In December, the American Civil Liberties Union (ACLU) revealed how FBI agents had exposed how Defense Department interrogators were committing multiple abuses on detainees in Guantánamo with the direct authorization of President George W. Bush, although a long time after those of Abu Ghraib.

The reports confirm cases of strangulation and blows, acts of torture like placing lighted cigarettes in prisoners’ ears, chaining hand and foot in a fetal position on the floor for up to 24 hours – in many cases on their own fecal matter – in  conditions of extreme temperatures, music played at full blast and constant flashing lights.

In August last year, Captain Steve Edmondson, a doctor at the base, admitted that some 10% of the 585 prisoners on the base at that time were suffering from “mental disorders.”
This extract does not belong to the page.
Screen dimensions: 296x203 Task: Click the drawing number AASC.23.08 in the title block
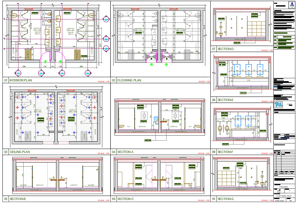pos(280,200)
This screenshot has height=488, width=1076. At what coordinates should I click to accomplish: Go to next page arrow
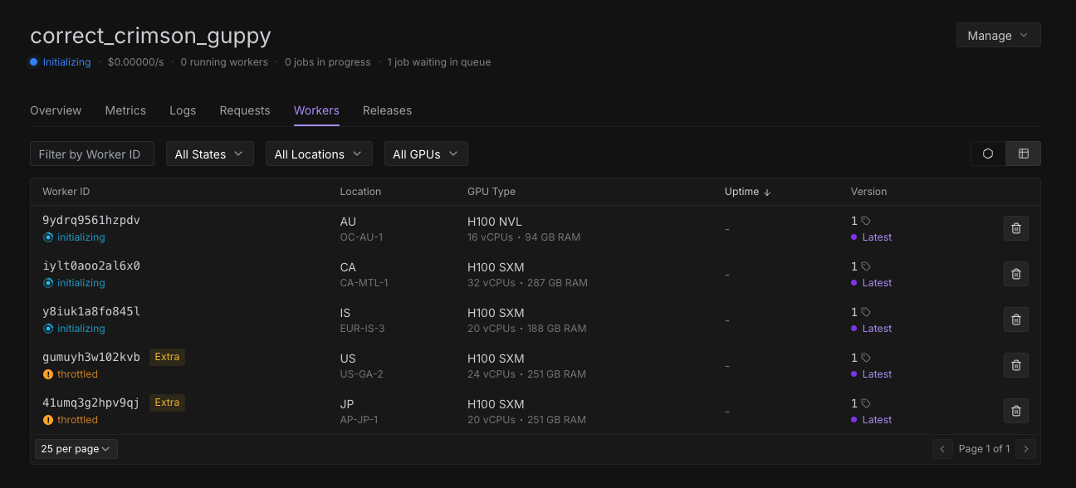coord(1026,449)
COLLECTIVE SUICIDE ATTEMPT CONFIRMED

For its part, the Pentagon acknowledged a few days ago that 23 detainees on Guantánamo had tried to hang themselves when, according to Jim Marshall, spokesman for the Southern Command, they were trying to change camp operations. Others reports from the US soldiers say that there were more than 30 suicide attempts in 2003.

However, according to the agency cables, the officer described the events between August 18-26, 2003 as simultaneous attempts at hanging or strangulation.

In 1978, Midnight Express described the prison nightmare experienced by prisoner Hayes: the lack of hygiene, the overcrowding, the constant humiliation, the beatings and the cruelty of the guards, while he was thousands of miles from his home in a prison converted into a lunatic asylum. The film horrified millions of spectators worldwide.

Today, the Guantánamo prisoners are living out another diabolical script, the limit of which is doubtless that “indefinite” detention of the mentally ill, this time by hangmen who have received the blessing of the chief of the White House and his advisors.

Planetary Guantánamo

ACCORDING to Fausto Giudice, president of the Gaunatánamo Collective in France, “Guantánamo is the centerpiece of a planetary mechanism... with a large number of subsidiaries and branches,” some managed directly from Washington, and others by its allies.

Among those detention installations, they highlight the Bagram airbase not far from Kabul, where an indefinite number of alleged “illegal foreign enemy combatants” are detained, and Diego García, an island in the Indian Ocean rented out to the US army by the UK.

“And we have reason to suppose that other clandestine detention centers are to be found dispersed in US military bases all over the world,” Guidice affirms.